:: WHAT TO DO ::
Give every line of the items as a JSON list of strings, one string per line, and leave out blank lines.

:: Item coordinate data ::

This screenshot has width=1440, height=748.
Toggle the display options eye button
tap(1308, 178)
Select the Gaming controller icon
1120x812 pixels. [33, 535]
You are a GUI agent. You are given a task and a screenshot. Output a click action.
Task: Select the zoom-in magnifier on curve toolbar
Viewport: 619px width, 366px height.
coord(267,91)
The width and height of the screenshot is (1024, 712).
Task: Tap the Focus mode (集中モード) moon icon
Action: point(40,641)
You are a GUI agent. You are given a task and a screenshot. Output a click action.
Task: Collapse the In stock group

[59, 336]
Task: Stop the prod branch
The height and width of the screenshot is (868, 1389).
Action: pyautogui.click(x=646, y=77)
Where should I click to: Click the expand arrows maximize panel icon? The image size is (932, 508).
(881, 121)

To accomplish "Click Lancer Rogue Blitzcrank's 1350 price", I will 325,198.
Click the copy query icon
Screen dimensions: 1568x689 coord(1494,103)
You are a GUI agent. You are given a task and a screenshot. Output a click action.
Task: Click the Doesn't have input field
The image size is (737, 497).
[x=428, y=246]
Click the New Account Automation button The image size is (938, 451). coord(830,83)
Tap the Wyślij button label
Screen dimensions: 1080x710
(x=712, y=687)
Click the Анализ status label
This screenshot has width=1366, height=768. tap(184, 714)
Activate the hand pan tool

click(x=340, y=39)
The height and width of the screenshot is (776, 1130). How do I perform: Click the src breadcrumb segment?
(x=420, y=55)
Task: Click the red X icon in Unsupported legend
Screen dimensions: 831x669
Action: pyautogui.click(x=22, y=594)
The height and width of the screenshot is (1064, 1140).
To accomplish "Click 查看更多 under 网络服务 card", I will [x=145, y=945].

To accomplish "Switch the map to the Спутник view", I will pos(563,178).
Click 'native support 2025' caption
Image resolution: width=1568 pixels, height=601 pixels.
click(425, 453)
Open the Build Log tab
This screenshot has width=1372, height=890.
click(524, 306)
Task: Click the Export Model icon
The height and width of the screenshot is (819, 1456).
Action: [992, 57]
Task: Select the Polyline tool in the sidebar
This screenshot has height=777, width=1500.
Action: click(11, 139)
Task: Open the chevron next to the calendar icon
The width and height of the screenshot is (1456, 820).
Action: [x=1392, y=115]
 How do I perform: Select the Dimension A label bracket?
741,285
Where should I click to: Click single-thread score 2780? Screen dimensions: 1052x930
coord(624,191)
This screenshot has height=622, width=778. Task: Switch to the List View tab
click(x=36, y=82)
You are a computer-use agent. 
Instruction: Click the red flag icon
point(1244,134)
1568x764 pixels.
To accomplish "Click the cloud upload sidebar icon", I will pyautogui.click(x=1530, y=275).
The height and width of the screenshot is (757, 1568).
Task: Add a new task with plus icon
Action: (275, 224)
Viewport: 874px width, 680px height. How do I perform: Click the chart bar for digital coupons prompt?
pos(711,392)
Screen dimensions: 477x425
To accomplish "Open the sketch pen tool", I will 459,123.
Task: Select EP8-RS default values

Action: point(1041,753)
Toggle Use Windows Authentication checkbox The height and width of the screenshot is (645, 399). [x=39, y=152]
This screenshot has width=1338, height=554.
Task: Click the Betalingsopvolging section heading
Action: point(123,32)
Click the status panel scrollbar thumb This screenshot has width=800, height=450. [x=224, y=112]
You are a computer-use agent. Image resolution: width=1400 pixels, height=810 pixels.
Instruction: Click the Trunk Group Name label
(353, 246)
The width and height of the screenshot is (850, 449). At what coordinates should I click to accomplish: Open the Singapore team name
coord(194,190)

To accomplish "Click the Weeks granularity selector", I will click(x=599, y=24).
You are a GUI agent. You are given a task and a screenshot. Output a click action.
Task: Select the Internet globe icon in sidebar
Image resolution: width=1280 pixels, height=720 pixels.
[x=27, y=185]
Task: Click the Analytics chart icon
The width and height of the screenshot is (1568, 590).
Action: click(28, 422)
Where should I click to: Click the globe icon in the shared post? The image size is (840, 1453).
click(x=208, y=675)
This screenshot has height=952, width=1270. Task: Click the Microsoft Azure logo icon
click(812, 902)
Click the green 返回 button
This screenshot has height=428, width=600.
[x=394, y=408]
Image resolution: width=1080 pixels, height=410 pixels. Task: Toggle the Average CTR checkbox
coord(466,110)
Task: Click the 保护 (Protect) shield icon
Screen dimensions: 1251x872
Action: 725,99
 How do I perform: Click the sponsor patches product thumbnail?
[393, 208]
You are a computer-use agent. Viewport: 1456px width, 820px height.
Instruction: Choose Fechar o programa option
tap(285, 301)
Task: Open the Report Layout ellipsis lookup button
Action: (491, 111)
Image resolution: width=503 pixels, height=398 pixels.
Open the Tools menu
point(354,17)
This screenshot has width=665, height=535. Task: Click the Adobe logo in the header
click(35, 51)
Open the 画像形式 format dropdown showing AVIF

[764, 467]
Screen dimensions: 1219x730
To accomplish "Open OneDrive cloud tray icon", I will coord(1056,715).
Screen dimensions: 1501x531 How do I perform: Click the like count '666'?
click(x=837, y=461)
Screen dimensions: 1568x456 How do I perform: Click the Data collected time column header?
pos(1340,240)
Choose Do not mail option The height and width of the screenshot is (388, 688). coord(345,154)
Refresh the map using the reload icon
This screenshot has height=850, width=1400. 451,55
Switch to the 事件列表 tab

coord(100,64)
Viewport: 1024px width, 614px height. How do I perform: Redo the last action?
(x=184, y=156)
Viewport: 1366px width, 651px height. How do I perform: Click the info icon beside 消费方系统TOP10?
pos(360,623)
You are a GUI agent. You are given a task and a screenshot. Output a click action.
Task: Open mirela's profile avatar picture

:: OUTPUT OF THE EXERCISE ::
[
  "This screenshot has width=1440, height=748.",
  "Toggle the display options eye button",
  "tap(1308, 178)",
  "Select the Gaming controller icon",
  "1120x812 pixels. [33, 535]",
  "You are a GUI agent. You are given a task and a screenshot. Output a click action.",
  "Task: Select the zoom-in magnifier on curve toolbar",
  "Viewport: 619px width, 366px height.",
  "coord(267,91)",
  "The width and height of the screenshot is (1024, 712).",
  "Task: Tap the Focus mode (集中モード) moon icon",
  "Action: point(40,641)",
  "You are a GUI agent. You are given a task and a screenshot. Output a click action.",
  "Task: Collapse the In stock group",
  "[59, 336]",
  "Task: Stop the prod branch",
  "The height and width of the screenshot is (868, 1389).",
  "Action: pyautogui.click(x=646, y=77)",
  "Where should I click to: Click the expand arrows maximize panel icon? The image size is (932, 508).",
  "(881, 121)",
  "To accomplish \"Click Lancer Rogue Blitzcrank's 1350 price\", I will 325,198.",
  "Click the copy query icon",
  "Screen dimensions: 1568x689 coord(1494,103)",
  "You are a GUI agent. You are given a task and a screenshot. Output a click action.",
  "Task: Click the Doesn't have input field",
  "The image size is (737, 497).",
  "[x=428, y=246]",
  "Click the New Account Automation button The image size is (938, 451). coord(830,83)",
  "Tap the Wyślij button label",
  "Screen dimensions: 1080x710",
  "(x=712, y=687)",
  "Click the Анализ status label",
  "This screenshot has width=1366, height=768. tap(184, 714)",
  "Activate the hand pan tool",
  "click(x=340, y=39)",
  "The height and width of the screenshot is (776, 1130). How do I perform: Click the src breadcrumb segment?",
  "(x=420, y=55)",
  "Task: Click the red X icon in Unsupported legend",
  "Screen dimensions: 831x669",
  "Action: pyautogui.click(x=22, y=594)",
  "The height and width of the screenshot is (1064, 1140).",
  "To accomplish \"Click 查看更多 under 网络服务 card\", I will [x=145, y=945].",
  "To accomplish \"Switch the map to the Спутник view\", I will pos(563,178).",
  "Click 'native support 2025' caption",
  "Image resolution: width=1568 pixels, height=601 pixels.",
  "click(425, 453)",
  "Open the Build Log tab",
  "This screenshot has width=1372, height=890.",
  "click(524, 306)",
  "Task: Click the Export Model icon",
  "The height and width of the screenshot is (819, 1456).",
  "Action: [992, 57]",
  "Task: Select the Polyline tool in the sidebar",
  "This screenshot has height=777, width=1500.",
  "Action: click(11, 139)",
  "Task: Open the chevron next to the calendar icon",
  "The width and height of the screenshot is (1456, 820).",
  "Action: [x=1392, y=115]",
  " How do I perform: Select the Dimension A label bracket?",
  "741,285",
  "Where should I click to: Click single-thread score 2780? Screen dimensions: 1052x930",
  "coord(624,191)",
  "This screenshot has height=622, width=778. Task: Switch to the List View tab",
  "click(x=36, y=82)",
  "You are a computer-use agent. ",
  "Instruction: Click the red flag icon",
  "point(1244,134)",
  "1568x764 pixels.",
  "To accomplish \"Click the cloud upload sidebar icon\", I will pyautogui.click(x=1530, y=275).",
  "The height and width of the screenshot is (757, 1568).",
  "Task: Add a new task with plus icon",
  "Action: (275, 224)",
  "Viewport: 874px width, 680px height. How do I perform: Click the chart bar for digital coupons prompt?",
  "pos(711,392)",
  "Screen dimensions: 477x425",
  "To accomplish \"Open the sketch pen tool\", I will 459,123.",
  "Task: Select EP8-RS default values",
  "Action: point(1041,753)",
  "Toggle Use Windows Authentication checkbox The height and width of the screenshot is (645, 399). [x=39, y=152]",
  "This screenshot has width=1338, height=554.",
  "Task: Click the Betalingsopvolging section heading",
  "Action: point(123,32)",
  "Click the status panel scrollbar thumb This screenshot has width=800, height=450. [x=224, y=112]",
  "You are a computer-use agent. Image resolution: width=1400 pixels, height=810 pixels.",
  "Instruction: Click the Trunk Group Name label",
  "(353, 246)",
  "The width and height of the screenshot is (850, 449). At what coordinates should I click to accomplish: Open the Singapore team name",
  "coord(194,190)",
  "To accomplish \"Click the Weeks granularity selector\", I will click(x=599, y=24).",
  "You are a GUI agent. You are given a task and a screenshot. Output a click action.",
  "Task: Select the Internet globe icon in sidebar",
  "Image resolution: width=1280 pixels, height=720 pixels.",
  "[x=27, y=185]",
  "Task: Click the Analytics chart icon",
  "The width and height of the screenshot is (1568, 590).",
  "Action: click(28, 422)",
  "Where should I click to: Click the globe icon in the shared post? The image size is (840, 1453).",
  "click(x=208, y=675)",
  "This screenshot has height=952, width=1270. Task: Click the Microsoft Azure logo icon",
  "click(812, 902)",
  "Click the green 返回 button",
  "This screenshot has height=428, width=600.",
  "[x=394, y=408]",
  "Image resolution: width=1080 pixels, height=410 pixels. Task: Toggle the Average CTR checkbox",
  "coord(466,110)",
  "Task: Click the 保护 (Protect) shield icon",
  "Screen dimensions: 1251x872",
  "Action: 725,99",
  " How do I perform: Click the sponsor patches product thumbnail?",
  "[393, 208]",
  "You are a computer-use agent. Viewport: 1456px width, 820px height.",
  "Instruction: Choose Fechar o programa option",
  "tap(285, 301)",
  "Task: Open the Report Layout ellipsis lookup button",
  "Action: (491, 111)",
  "Image resolution: width=503 pixels, height=398 pixels.",
  "Open the Tools menu",
  "point(354,17)",
  "This screenshot has width=665, height=535. Task: Click the Adobe logo in the header",
  "click(35, 51)",
  "Open the 画像形式 format dropdown showing AVIF",
  "[764, 467]",
  "Screen dimensions: 1219x730",
  "To accomplish \"Open OneDrive cloud tray icon\", I will coord(1056,715).",
  "Screen dimensions: 1501x531 How do I perform: Click the like count '666'?",
  "click(x=837, y=461)",
  "Screen dimensions: 1568x456 How do I perform: Click the Data collected time column header?",
  "pos(1340,240)",
  "Choose Do not mail option The height and width of the screenshot is (388, 688). coord(345,154)",
  "Refresh the map using the reload icon",
  "This screenshot has height=850, width=1400. 451,55",
  "Switch to the 事件列表 tab",
  "coord(100,64)",
  "Viewport: 1024px width, 614px height. How do I perform: Redo the last action?",
  "(x=184, y=156)",
  "Viewport: 1366px width, 651px height. How do I perform: Click the info icon beside 消费方系统TOP10?",
  "pos(360,623)",
  "You are a GUI agent. You are given a task and a screenshot. Output a click action.",
  "Task: Open mirela's profile avatar picture"
]